Hacker News new | ask | show | jobs
by WJW 1701 days ago
The fact that there are so few of these types of company around probably means that they have trouble surviving in a world where the competition is supported by modern finance.
2 comments

> they have trouble surviving in a world where the competition is supported by modern finance

The problem with coöperatives is longevity. We have white-collar coöps of sorts: partnerships. They tend to disintegrate after a generation or become quasi-corporations over time because immortal entities can make plans and promises on time scales that ones that grow old and change priorities and die can't.

Can you have a cooperative with limited liability? I'm sure you can emulate it with a limited company and particular arrangements of stock ownership and voting rights, but I doubt that's easy or cheap to set up.

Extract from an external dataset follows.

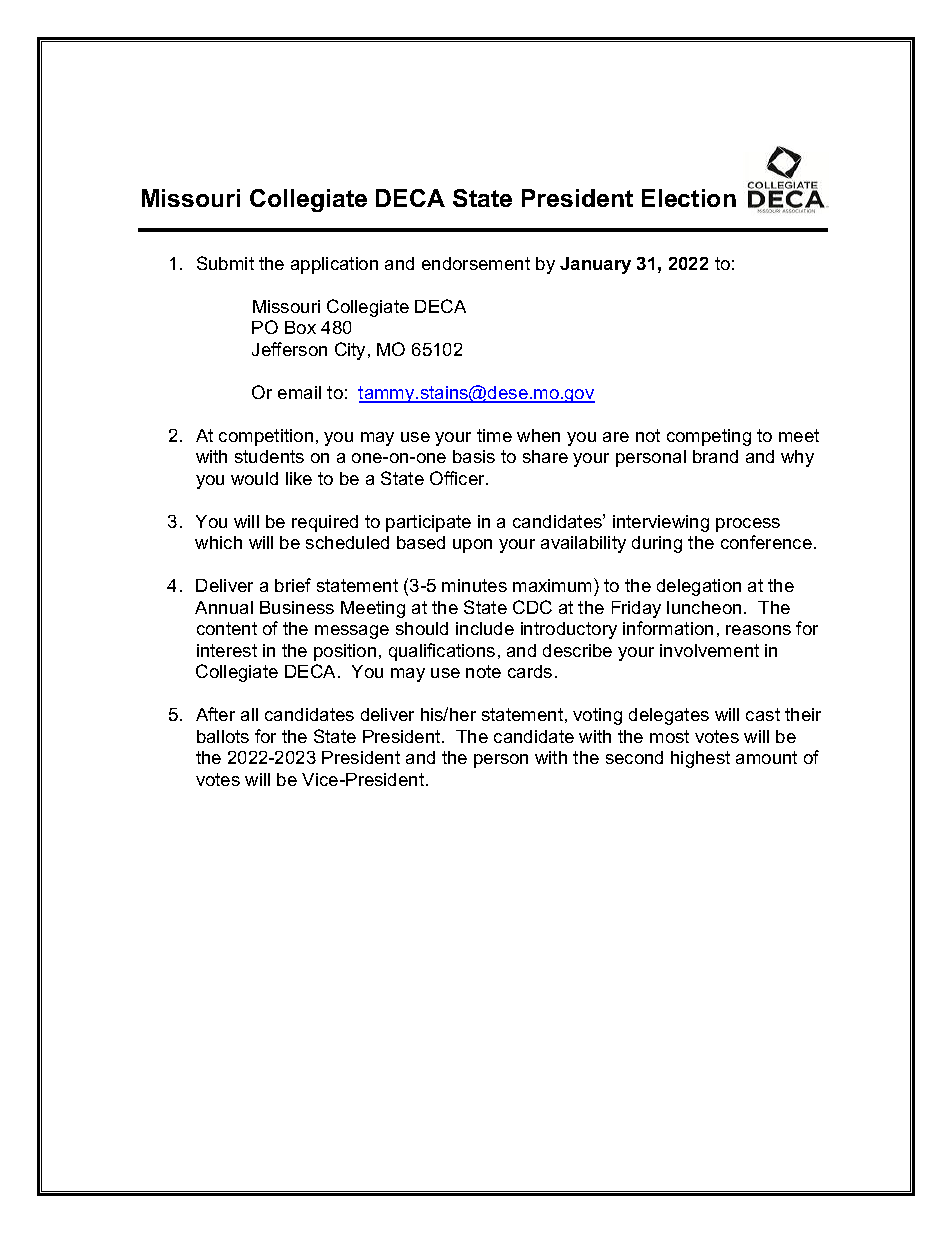 This page has height=1233, width=952. I want to click on amount, so click(766, 757).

The John Lewis Partnership in the UK is a public limited company whose shares are entirely owned by a trust that pays shares of profits to all of its employees, which isn't quite "ownership" but close, and they have a $15bn revenue. Publix Super Markets in the US has a $45bn revenue and is privately owned with all employees receiving stock.

https://www.investopedia.com/articles/insights/051316/6-succ...

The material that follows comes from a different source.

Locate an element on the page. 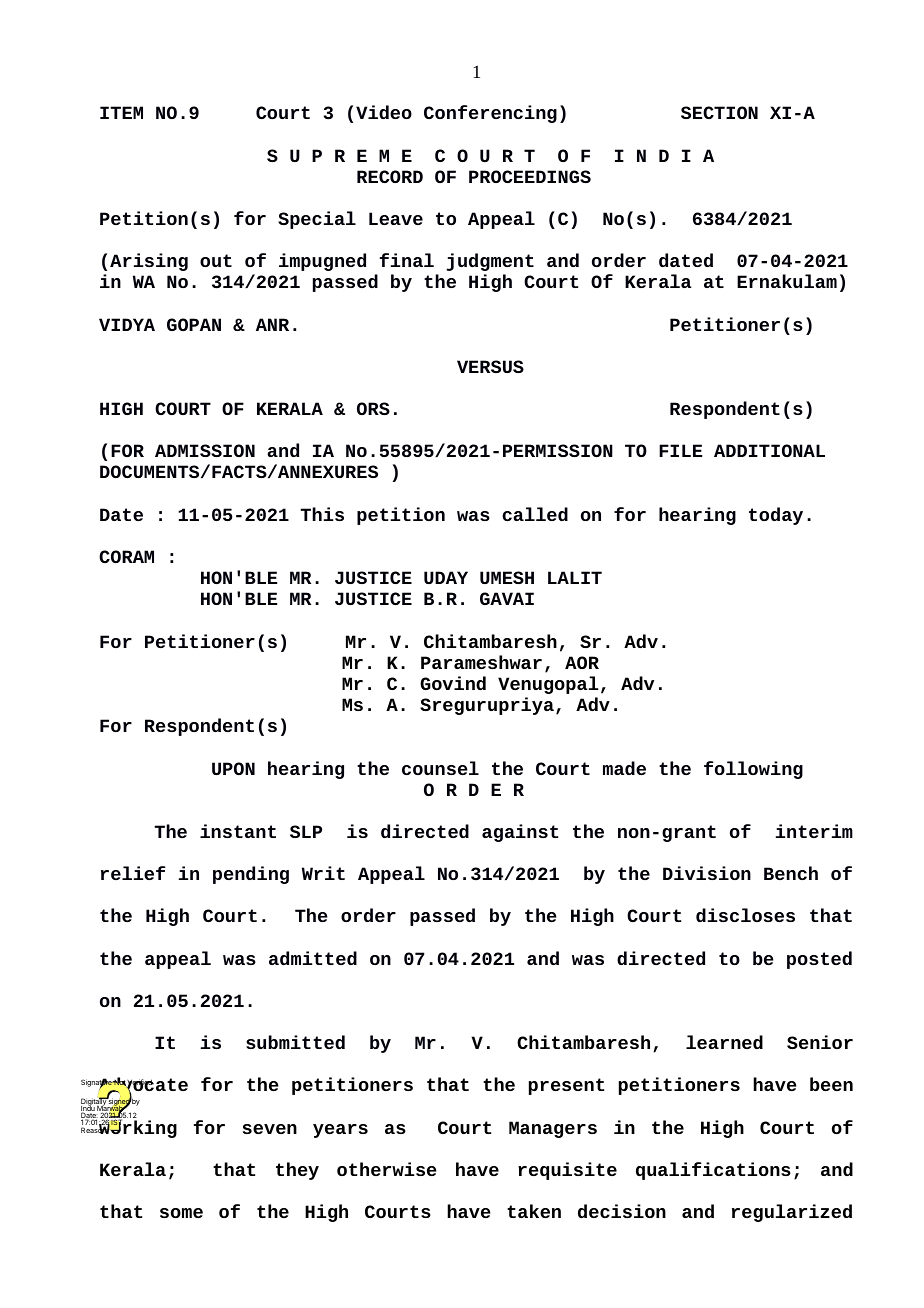  taken is located at coordinates (534, 1211).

Financing is probably an issue at a certain level but it doesn't seem to be limiting otherwise. They're just unusual, although if you consider startups giving employees a stake isn't that strange today.

> Can you have a cooperative with limited liability?

Yes, in the US, at least. A coop can be a corporation or LLC (and a coop that is either the former or the latter when taxed as a corporation has special tax status with the IRS, under subchapter T, so occasionally they are referred to as “T corps” analogous to C or S corps.)

An S-Corp is the structure made for that sort of spread to a limited number of stakeholders. Not to say it's viable in some states with current regulation.

Also, LLP is a limited liability partnership. Wholly state entity, though, so the same caveat again. Member limits, etc.

And that's the USA of course. Your country may vary.